Cougar Attacks Conservation Officer
Prince George, B.C.- While Cougar sightings are not uncommon in communities throughout B.C., it is unusual for a Conservation Officer to be attacked by one of the big cats.
But, that is what happened to a C.O. in Salmo last night while investigating a report of the cat trying to get into a home.
It was the second cougar call that officer had attended last night. The first, occurred shortly after 7 pm when the Conservation officer from the West Kootenay zone responded to a report of an injured cougar. The animal ( a mature female) had been struck by a pick up truck and was suffering on the side of the road. The C.O. euthanized the animal. Immediately after that complaint, the same officer responded to a complaint about a cougar that was trying to enter a residence through a window.

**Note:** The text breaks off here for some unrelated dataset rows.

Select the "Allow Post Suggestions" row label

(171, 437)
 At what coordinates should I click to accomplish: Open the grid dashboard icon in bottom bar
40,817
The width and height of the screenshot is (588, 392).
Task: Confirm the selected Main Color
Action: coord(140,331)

The Conservation Officer was attacked by that juvenile male cougar which the Conservation Office says was extremely emaciated. The Officer, who suffered minor injuries, and was forced to kill the cat. It is the first time C.O. Deputy Chief Chris Doyle has ever heard of a C.O. being attacked, and he’s been with the service for 23 years.
Officer in charge of the Okanagan region, Tobe Sprado says there has been a slight uptick in the number of complaints about cougars. There were 10 complaints in the Salmo area in February alone. Sprado says the snow this winter is having an impact on food supply for the big cats “With the current snow conditions in the west Kootenays, it’s deep, and generally the prey species are in the valley bottoms, specifically deer and elk. With the snow at times being non compact, loose, it makes it difficult for predators such as cougars to prey efficiently on their normal prey species. So then they start to come into communities looking for a food source, generally pets, dogs, cats, that sort of thing.”
Deputy Chief Doyle says while the two incidents happened in Salmo, there is a message for everyone, “The messaging around cougar safety is consistent with what we provide year ’round, and that is to be cautious with domestic animals, pets, livestock are susceptible to cougar attacks, so electric fencing works well there. Keeping other animals contained or indoors, especially at night. If you do encounter a cougar, you don’t want to turn and run from a cougar, you don’t want to turn your back on a cougar. You want to make sure small children are kept close. In the rare event that a cougar attacks, as in a case like this, is to fight back and try and deter the attack.”